Daisy getting beat down isn’t the only source of humor in the movie, thankfully; as expected, the racial tensions lead to a lot of slurs and insults.  It doesn’t veer into the realm of offensiveness, because A) those jokes aren’t directed at people in the real world, and B) the jokes are made in the context of the movie and the times.  But in my experience?  It led to situations where the people sitting to my immediate right laughed the hardest whenever someone made a racist joke.  I chose to leave that hornet’s nest alone back then, and I’m continuing to do so now.

Also, this is the second straight instance where the people on my right offered up a meaningful anecdote.  Is this going to become a trend?

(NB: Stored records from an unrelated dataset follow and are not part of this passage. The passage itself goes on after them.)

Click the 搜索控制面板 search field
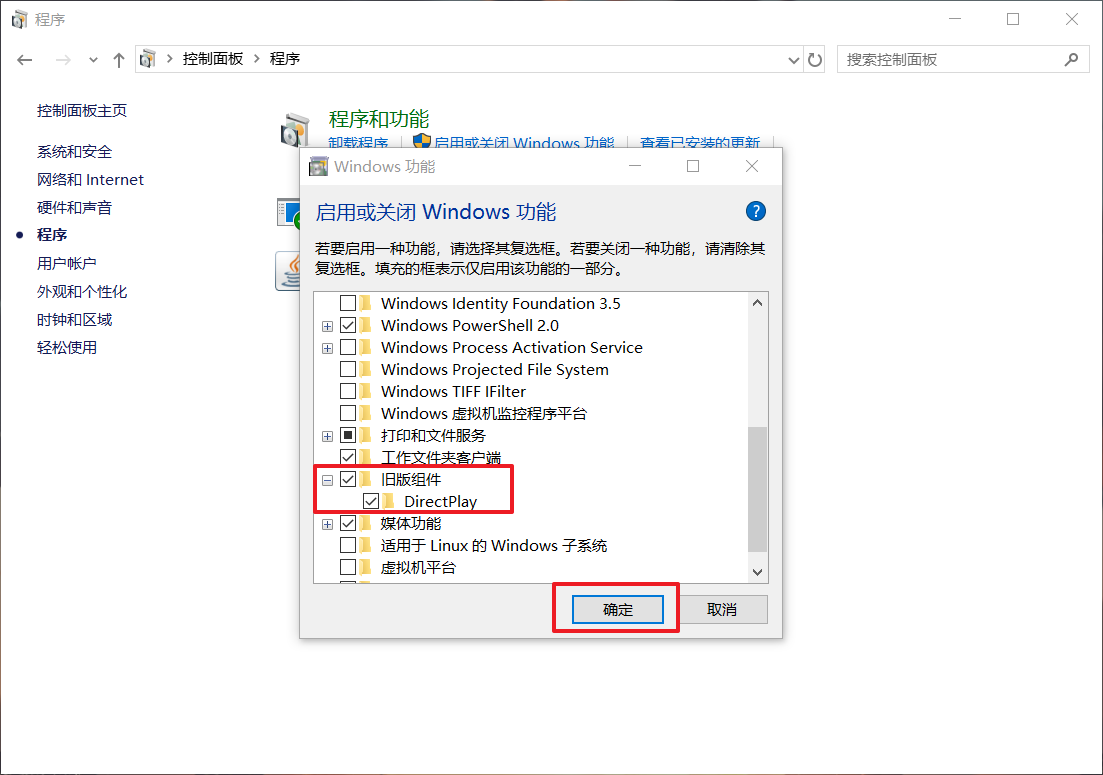The height and width of the screenshot is (775, 1103). point(952,60)
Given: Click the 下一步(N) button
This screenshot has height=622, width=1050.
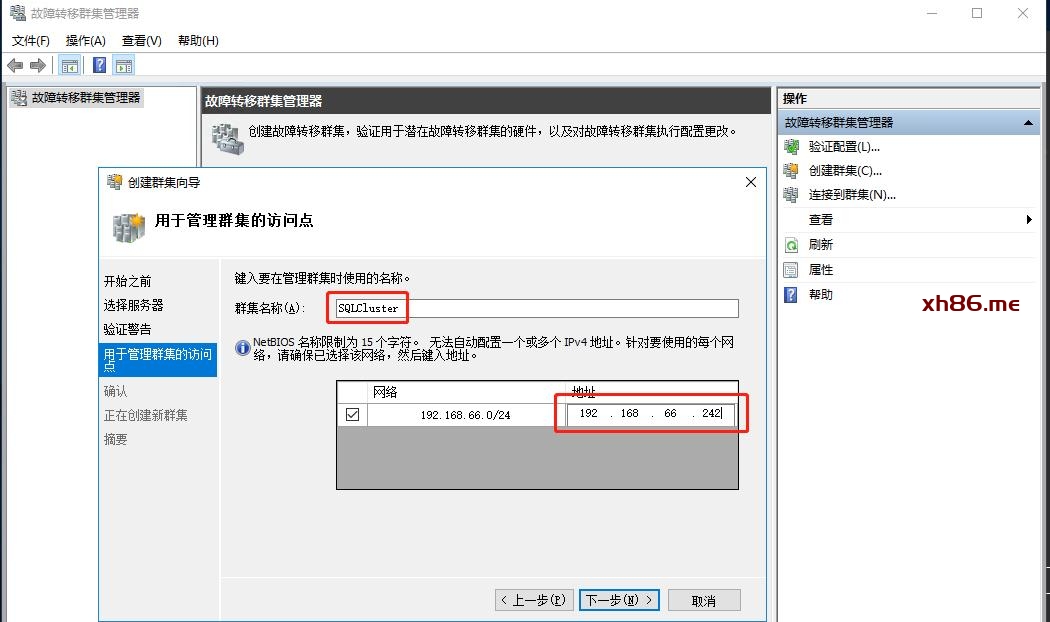Looking at the screenshot, I should point(619,600).
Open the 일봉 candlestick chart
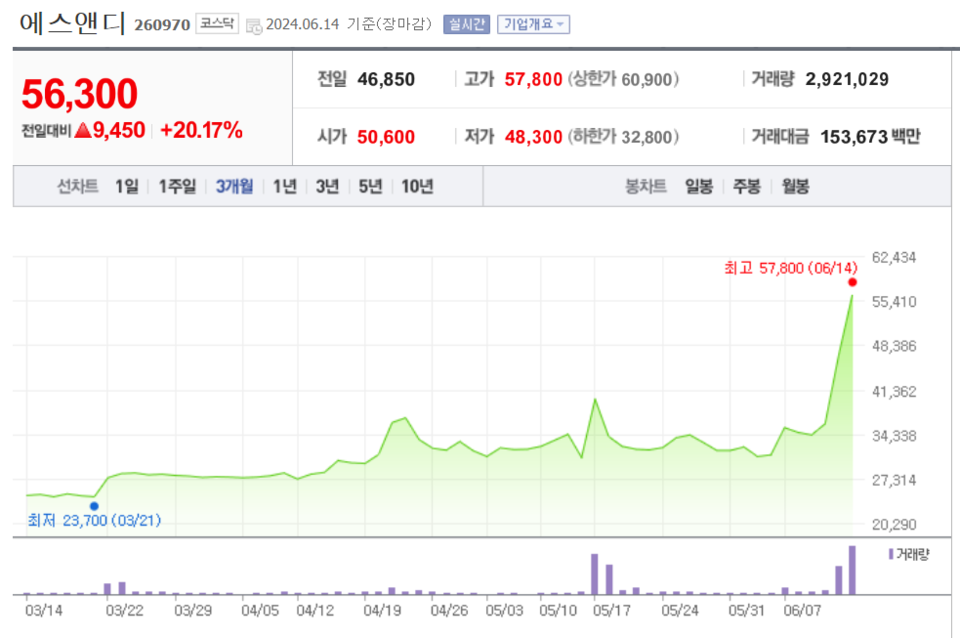 tap(699, 187)
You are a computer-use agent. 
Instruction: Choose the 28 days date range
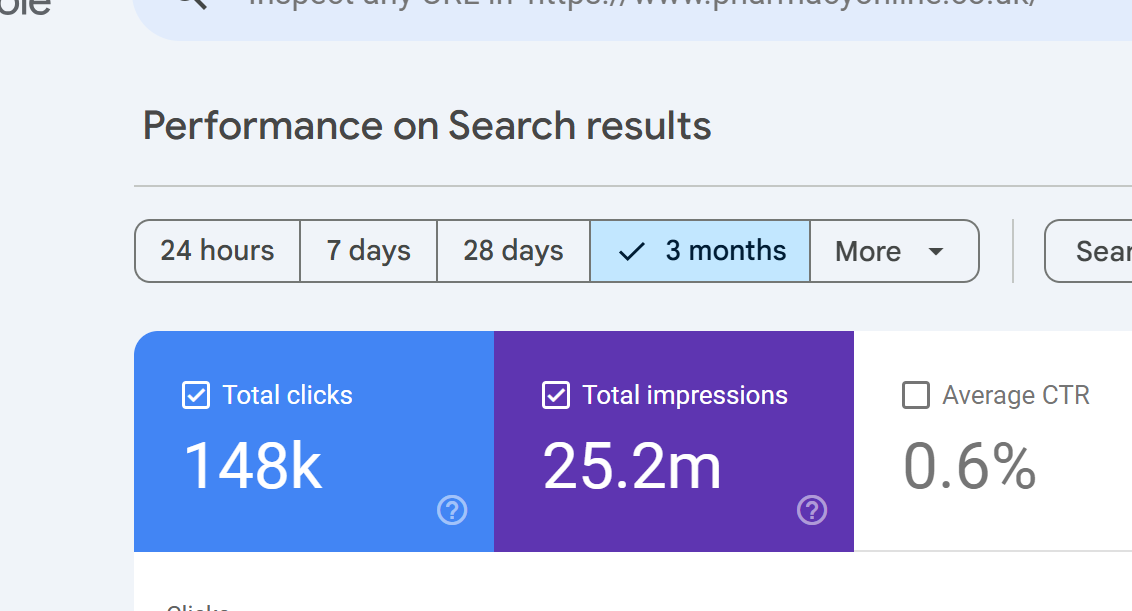click(513, 251)
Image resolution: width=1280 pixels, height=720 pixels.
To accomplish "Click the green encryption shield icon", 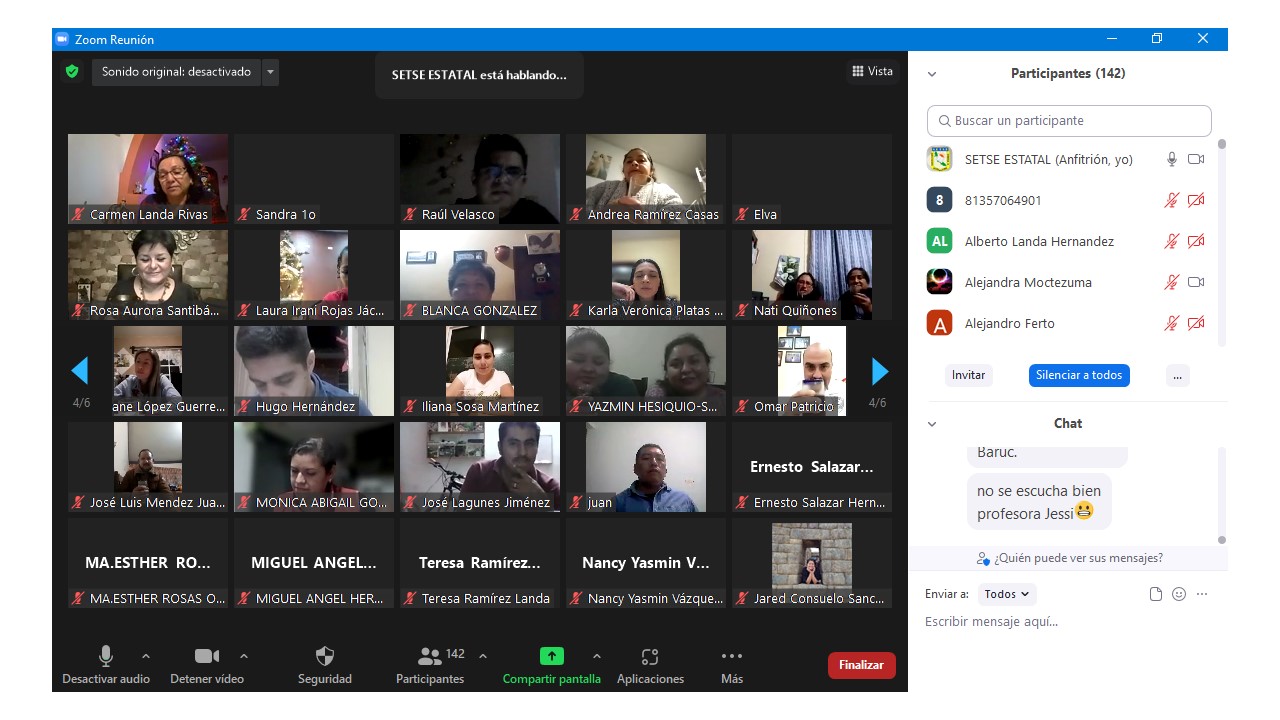I will (72, 72).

I wouldn’t mind that, in all honesty.  And I don’t mind The Hateful Eight, either.  I like it a lot, and even if I saw it quite literally at the start of 2016, it’s a movie that’ll leave a strong impression throughout the year.  Tarantino and his crew knew what they were doing, and created a movie that, while shocking, doesn’t just exist for shock value.  It’s a story above all else, with the power to affect people and appeal to the worst (or perhaps best) of them.  Without question, it has a right to exist -- because even if the key players are a bunch of scumbags, it’s still plenty entertaining.  And that’s why I’m putting it somewhere around HERE on my SmartChart™:


There you go.  Judge the movie on your own terms if you’re up for it.  That’s what Tarantino himself would likely want, and that’s what I’d recommend as well.  Not that I’m his servant or anything.  Although, I can’t help but wonder: does liking The Hateful Eight as much as I did mean that I’m actually a much worse person than I claim to be?

Nah, that’s impossible.  My penchant for dishing out unpopular opinions has already made me THE ENEMY OF MANKIND.  You can’t turn heel if you’re already a heel.